In an effort to cut through the partisan clutter as this presidential campaign comes to a close, we're zeroing in on a couple key indicators that offer a hint about how the election will break both locally and nationally on Tuesday.
The short list: East coast battleground states, voter turnout and one bellwether polling place in Knoxville.
East Coast Battleground
University of Tennessee Professor Anthony Nownes said he will be watching New Hampshire, North Carolina and Florida carefully to predict how the rest of the election will go.
"If you see an indication that Hillary Clinton is going to win North Carolina, then it's pretty much over for Donald Trump. He has five or six must-win states. She really only has one or two," said Nownes.
He said, on the other hand, if you see Trump holding strong in those states, it could be well into the night before we know a winner. Nownes said a handful of states will decide this election.
"Like most years, most states are in the bag for one candidate or another. Including this one [Tennessee]," he said, "No one gives Hillary Clinton any serious chance of winning this state. And really there's only a handful of states depending on what polls you look at that could realistically go either way. Those are the states you need to look at to see who's going to win."
That can be attributed to the Electoral College. The number of electoral votes for each state depends on population. Most states are winner take all.
Nownes adds it's important to pay attention to the number of electoral votes a state has, not the number of states that a candidate wins. Tennessee has 11 electoral votes.
"Just looking at the blue or the red on the map is a bit misleading," he said.
"The cliché is the higher turnout benefits Democrats and that's because the core voters in the Democratic party vote at lower rates than core voters for Republicans," said Nownes.
Nownes said that will not impact a solidly red state like Tennessee in the presidential election.
"Trump has such a commanding lead here instead of winning by eight, in a high turnout election he wins by five or six [percentage points]," he said.
But, he said, high voter turnout could make a big difference in local races like State House District 13. Democrat Gloria Johnson is running against incumbent Republican Rep. Eddie Smith.
Bellwether Polling Place
Local politicos will watch Knox County Polling Place 16, the Larry Cox Senior Center, to predict the District 13 race.

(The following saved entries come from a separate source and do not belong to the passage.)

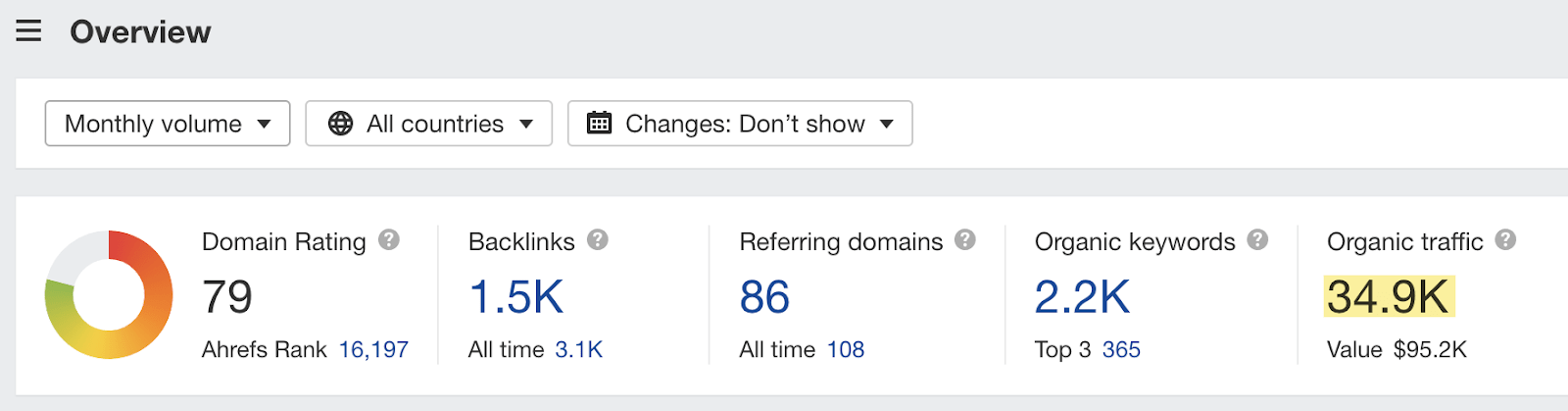Expand the Monthly volume dropdown
1568x411 pixels.
click(x=168, y=124)
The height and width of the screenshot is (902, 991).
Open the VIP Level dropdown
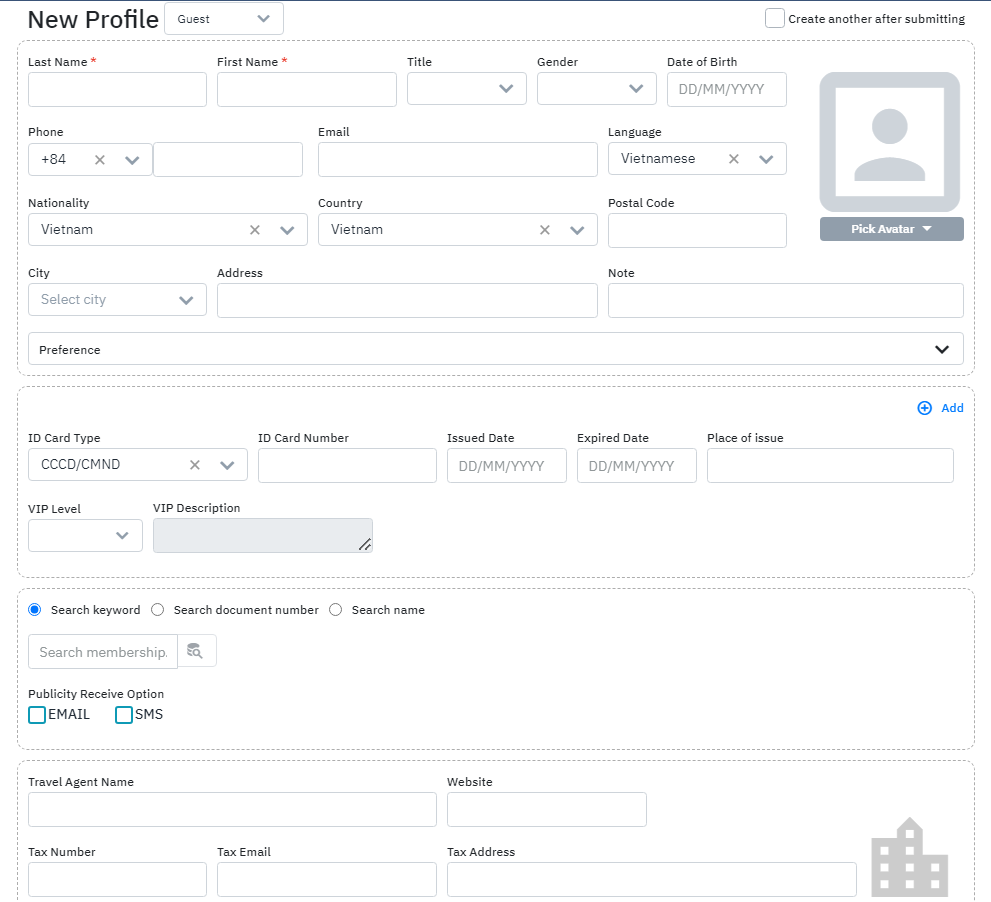point(85,536)
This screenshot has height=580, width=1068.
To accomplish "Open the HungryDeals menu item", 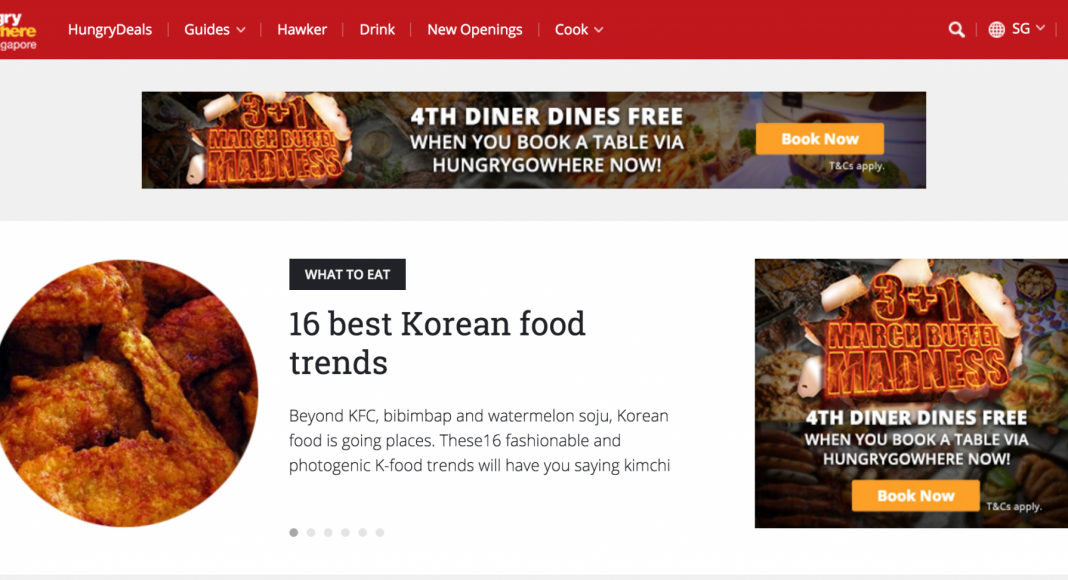I will point(110,30).
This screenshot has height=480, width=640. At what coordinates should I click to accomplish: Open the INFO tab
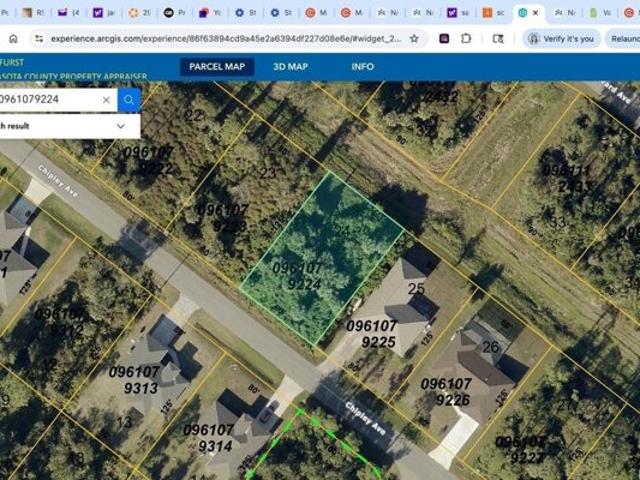click(x=363, y=67)
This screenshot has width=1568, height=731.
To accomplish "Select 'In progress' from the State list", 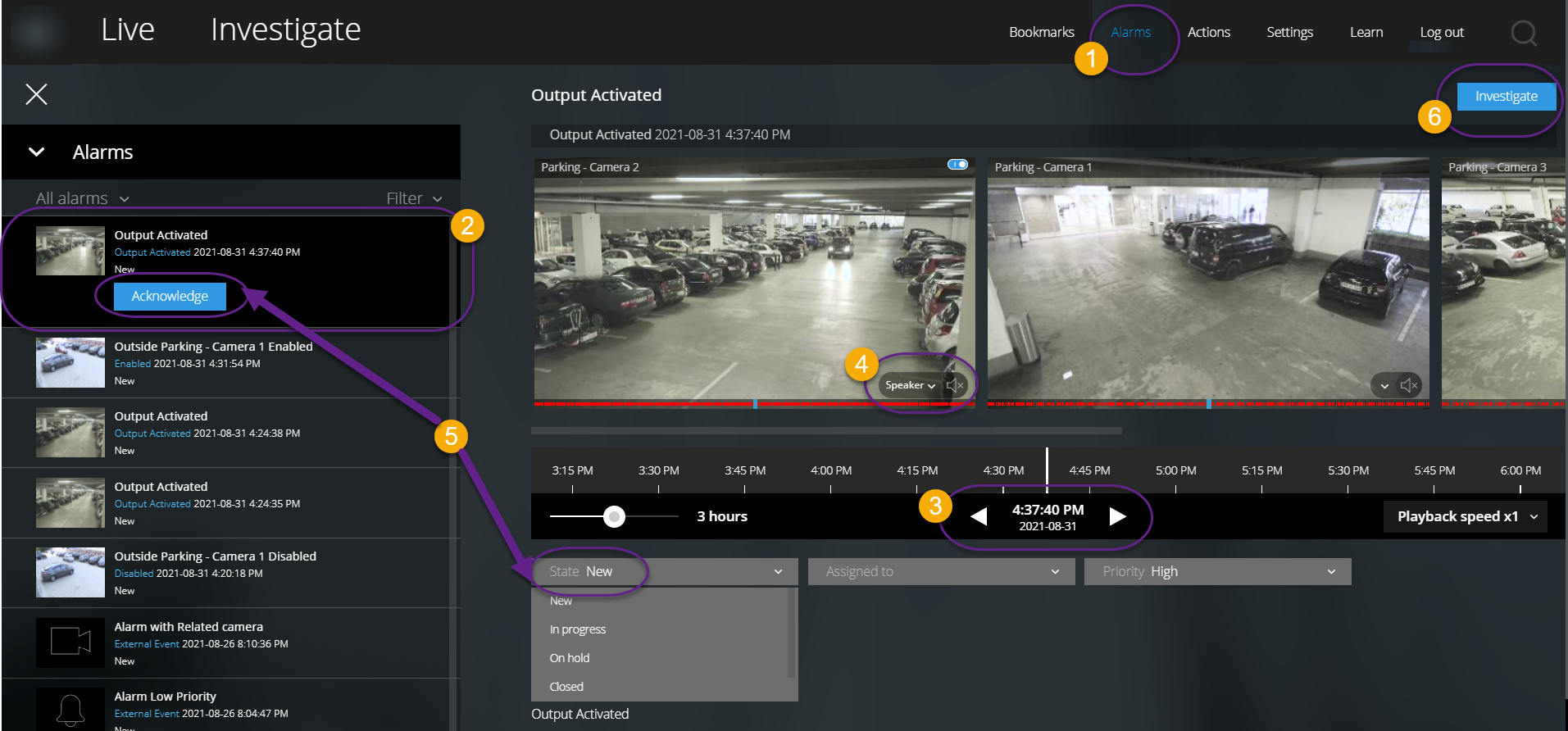I will click(x=578, y=629).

Knox County Election Commissioner Cliff Rogers is expecting 200,000 voters total in Knox County. Nearly 140,000 have already voted early or through absentee ballot.
"We'll release the early voting totals first that will give us a good indication how things are going here in Knox county. It'll be 8:30, quarter until 9 p.m.," Rogers said.
He doesn't think we'll see the long lines at the polls like we did in March for the primary. The ballot is much shorter and so many people have early voted.